__Given data__.

- - - - -

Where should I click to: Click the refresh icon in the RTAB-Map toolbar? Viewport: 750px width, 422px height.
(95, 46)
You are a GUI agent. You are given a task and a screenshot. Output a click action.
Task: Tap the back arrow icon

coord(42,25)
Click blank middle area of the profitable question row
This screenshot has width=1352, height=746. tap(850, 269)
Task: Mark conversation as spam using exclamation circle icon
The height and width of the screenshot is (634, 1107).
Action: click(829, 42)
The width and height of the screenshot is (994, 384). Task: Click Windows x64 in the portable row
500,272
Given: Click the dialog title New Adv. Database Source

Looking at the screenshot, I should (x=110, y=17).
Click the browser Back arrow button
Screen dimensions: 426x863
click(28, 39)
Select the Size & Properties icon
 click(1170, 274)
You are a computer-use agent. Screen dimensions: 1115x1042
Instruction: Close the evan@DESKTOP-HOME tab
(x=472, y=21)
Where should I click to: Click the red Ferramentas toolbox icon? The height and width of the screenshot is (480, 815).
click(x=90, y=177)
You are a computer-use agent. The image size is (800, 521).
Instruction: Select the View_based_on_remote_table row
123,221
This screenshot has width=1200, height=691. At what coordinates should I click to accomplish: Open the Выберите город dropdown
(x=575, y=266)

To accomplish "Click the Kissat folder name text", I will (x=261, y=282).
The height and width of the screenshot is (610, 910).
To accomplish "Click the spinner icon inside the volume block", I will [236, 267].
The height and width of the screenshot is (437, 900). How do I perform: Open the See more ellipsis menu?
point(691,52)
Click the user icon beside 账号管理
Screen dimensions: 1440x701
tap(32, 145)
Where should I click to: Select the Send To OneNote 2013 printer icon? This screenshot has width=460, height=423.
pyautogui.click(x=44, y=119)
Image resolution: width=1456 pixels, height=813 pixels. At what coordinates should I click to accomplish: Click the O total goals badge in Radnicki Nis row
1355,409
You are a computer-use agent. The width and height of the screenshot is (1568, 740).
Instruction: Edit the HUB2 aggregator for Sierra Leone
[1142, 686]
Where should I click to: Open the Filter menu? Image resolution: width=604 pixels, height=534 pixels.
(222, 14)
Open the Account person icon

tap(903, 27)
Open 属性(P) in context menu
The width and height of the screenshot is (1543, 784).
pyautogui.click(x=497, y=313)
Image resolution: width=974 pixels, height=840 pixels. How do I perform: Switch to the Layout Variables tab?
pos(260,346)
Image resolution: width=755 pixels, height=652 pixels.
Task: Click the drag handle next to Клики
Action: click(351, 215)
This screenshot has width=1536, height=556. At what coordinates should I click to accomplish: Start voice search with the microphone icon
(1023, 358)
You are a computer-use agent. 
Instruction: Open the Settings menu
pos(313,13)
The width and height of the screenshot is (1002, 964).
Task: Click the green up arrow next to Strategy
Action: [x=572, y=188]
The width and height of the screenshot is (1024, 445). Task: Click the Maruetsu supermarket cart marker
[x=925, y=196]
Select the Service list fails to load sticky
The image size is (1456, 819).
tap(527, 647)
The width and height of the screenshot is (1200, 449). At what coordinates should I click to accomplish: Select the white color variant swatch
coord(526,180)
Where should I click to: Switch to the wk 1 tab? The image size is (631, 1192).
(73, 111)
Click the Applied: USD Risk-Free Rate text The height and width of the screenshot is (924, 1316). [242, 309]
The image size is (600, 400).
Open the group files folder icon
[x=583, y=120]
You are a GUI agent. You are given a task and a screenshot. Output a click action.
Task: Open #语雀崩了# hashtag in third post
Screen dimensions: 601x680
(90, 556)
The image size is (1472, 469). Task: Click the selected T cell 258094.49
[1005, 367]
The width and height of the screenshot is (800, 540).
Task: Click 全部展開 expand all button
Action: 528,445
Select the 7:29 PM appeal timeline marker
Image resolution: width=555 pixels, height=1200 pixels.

- - - - -

__Exercise prompt__. Copy out all of the material above exactly as it stands, line for line, with nothing changed, added, or left out.

__Worked answer__.
Where should I click to: Click the refresh icon in the RTAB-Map toolbar? Viewport: 750px width, 422px height.
(95, 46)
You are a GUI agent. You are given a task and a screenshot. Output a click action.
Task: Tap the back arrow icon

coord(42,25)
Click blank middle area of the profitable question row
This screenshot has width=1352, height=746. tap(850, 269)
Task: Mark conversation as spam using exclamation circle icon
The height and width of the screenshot is (634, 1107).
Action: click(829, 42)
The width and height of the screenshot is (994, 384). Task: Click Windows x64 in the portable row
500,272
Given: Click the dialog title New Adv. Database Source

Looking at the screenshot, I should (x=110, y=17).
Click the browser Back arrow button
Screen dimensions: 426x863
click(28, 39)
Select the Size & Properties icon
 click(1170, 274)
You are a computer-use agent. Screen dimensions: 1115x1042
Instruction: Close the evan@DESKTOP-HOME tab
(x=472, y=21)
Where should I click to: Click the red Ferramentas toolbox icon? The height and width of the screenshot is (480, 815).
click(x=90, y=177)
You are a computer-use agent. The image size is (800, 521).
Instruction: Select the View_based_on_remote_table row
123,221
This screenshot has width=1200, height=691. At what coordinates should I click to accomplish: Open the Выберите город dropdown
(x=575, y=266)

To accomplish "Click the Kissat folder name text", I will (x=261, y=282).
The height and width of the screenshot is (610, 910).
To accomplish "Click the spinner icon inside the volume block", I will [236, 267].
The height and width of the screenshot is (437, 900). How do I perform: Open the See more ellipsis menu?
point(691,52)
Click the user icon beside 账号管理
Screen dimensions: 1440x701
tap(32, 145)
Where should I click to: Select the Send To OneNote 2013 printer icon? This screenshot has width=460, height=423.
pyautogui.click(x=44, y=119)
Image resolution: width=1456 pixels, height=813 pixels. At what coordinates should I click to accomplish: Click the O total goals badge in Radnicki Nis row
1355,409
You are a computer-use agent. The width and height of the screenshot is (1568, 740).
Instruction: Edit the HUB2 aggregator for Sierra Leone
[1142, 686]
Where should I click to: Open the Filter menu? Image resolution: width=604 pixels, height=534 pixels.
(222, 14)
Open the Account person icon

tap(903, 27)
Open 属性(P) in context menu
The width and height of the screenshot is (1543, 784).
pyautogui.click(x=497, y=313)
Image resolution: width=974 pixels, height=840 pixels. How do I perform: Switch to the Layout Variables tab?
pos(260,346)
Image resolution: width=755 pixels, height=652 pixels.
Task: Click the drag handle next to Клики
Action: click(351, 215)
This screenshot has width=1536, height=556. At what coordinates should I click to accomplish: Start voice search with the microphone icon
(1023, 358)
You are a computer-use agent. 
Instruction: Open the Settings menu
pos(313,13)
The width and height of the screenshot is (1002, 964).
Task: Click the green up arrow next to Strategy
Action: [x=572, y=188]
The width and height of the screenshot is (1024, 445). Task: Click the Maruetsu supermarket cart marker
[x=925, y=196]
Select the Service list fails to load sticky
The image size is (1456, 819).
tap(527, 647)
The width and height of the screenshot is (1200, 449). At what coordinates should I click to accomplish: Select the white color variant swatch
coord(526,180)
Where should I click to: Switch to the wk 1 tab? The image size is (631, 1192).
(73, 111)
Click the Applied: USD Risk-Free Rate text The height and width of the screenshot is (924, 1316). [242, 309]
The image size is (600, 400).
Open the group files folder icon
[x=583, y=120]
You are a GUI agent. You are given a task and a screenshot. Output a click action.
Task: Open #语雀崩了# hashtag in third post
Screen dimensions: 601x680
(90, 556)
The image size is (1472, 469). Task: Click the selected T cell 258094.49
[1005, 367]
The width and height of the screenshot is (800, 540).
Task: Click 全部展開 expand all button
Action: 528,445
Select the 7:29 PM appeal timeline marker
Image resolution: width=555 pixels, height=1200 pixels.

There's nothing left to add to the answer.